Located an information sign which says I need to be in office six.  Ask someone manning a desk to direct me to office six.  He doesn’t know.  Spot office six about three metres in front of where said employee is sitting.  I guess it might have been his first day. 

Stand in queue at office six in order to be given a small green piece of paper.  This is apparently the explanation guide to the process to be followed.  It is in tiny print, poorly photocopied, and dominated by an unintelligible diagram featuring a bunch of arrows pointing in random directions.  I have a sinking feeling that this is going to go quite wrong quite soon.  The woman in office six points me towards the next queue across the corridor. 

Stand in second queue in order to be given a second small piece of paper, in white.  This is a payment slip, which needs to be taken to a “rapipago” (payment system) office two blocks down the street, where I will need to pay 30 pesos (about £1.50) in order to progress. 

Paid up, I call into a stationery shop next door.  Experience tells me that stationery shops can be good sources of useful information.  Sure enough…. “Yes, you need to buy this type of folder, and an index sheet like this, then you need to fill in the index like this, and I’ll make two photocopies of it for you, then the folder needs to be put together like this, and that will be twelve pesos please (60p)and I’ll lend you a pen and a hole-punch and you can let me know if there is anything else you need…”

Back in the original building, apparently now I need to be in office four from which the queue is oozing down the corridor, so I decide to take a break for lunch.  Head across town to the house of a fantastic woman who I haven’t seen since Joni was a new-born baby, hardly surprising I didn’t recognise her kids either.  That was the best two hours I’ve enjoyed in a while. 

All good things come to an end, and too soon I am in the queue outside office four, until I am finally called in.  The first woman receives my paperwork with an encouraging “Oh, I don’t know what to do with you, I’ve never dealt with an foreigner…”  She calls a friend.  Who calls another friend.  Who confers across the office with a fourth friend.  The jury is out.  Two of them think they can receive my paperwork.  The other two are less convinced.  So they go for the safe option: make it someone else’s problem.  “You need to go to this other address across town and consult with this person”.  

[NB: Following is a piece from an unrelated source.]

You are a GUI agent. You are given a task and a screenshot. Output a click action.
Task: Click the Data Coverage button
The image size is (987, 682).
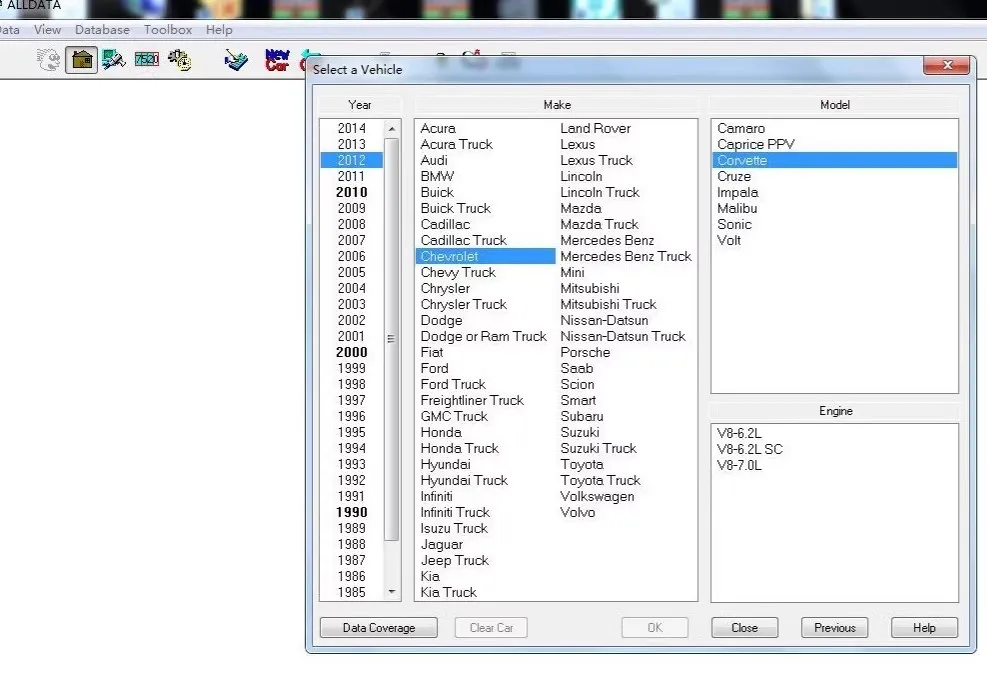[378, 627]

I wend my way to the second address from which the person in question has now left for the day.  But I am attended by three other people.  They offer a bunch of possibilities, all things I have previously attempted.  I start getting the impression that they are playing with me.  Finally, one of them suggests I go back to London.  Being fair, at this stage in the day there are few things that I am going to find amusing.  And this isn’t one of them.  So I’m annoyed and I leave. 

Partway down the stairs one of them catches up with me.  “Don’t leave like that” He says.  Well how would you like me to leave?  “It’s OK I understand you”.   No you don’t, you really don’t.  “Calm down, come back upstairs and we’ll talk”.  I take a deep breath and follow him back up the stairs.  Bless him he was quite a sweet guy in the end, and he did everything he could to help me, including giving me his email address so that he can let me know if he manages to make any progress with any of the other people who by then had all left their respective offices and thus weren’t answering their phones. 

The one thing that we did manage to ascertain was that I thought I had revalidated my secondary school qualification when I took a bunch of exams here about five years ago.  But no.  Apparently that is referred to as the “formacion nacional” (National formation), and in order to finish revalidating my secondary school, I need to take those certificates, together with the certificates issued by my country of origin (you know those bits of paper that I’ve never been asked for since the age of sixteen and I have absolutely no idea where they might be, even to the nearest town; those ones) and book an appointment in Buenos Aires to complete the process.  Fantastic.  

And I missed my bus.  Fortunately by the time I made my way back to the bus station, it was nearly time for the next one.  And there were still some empty seats.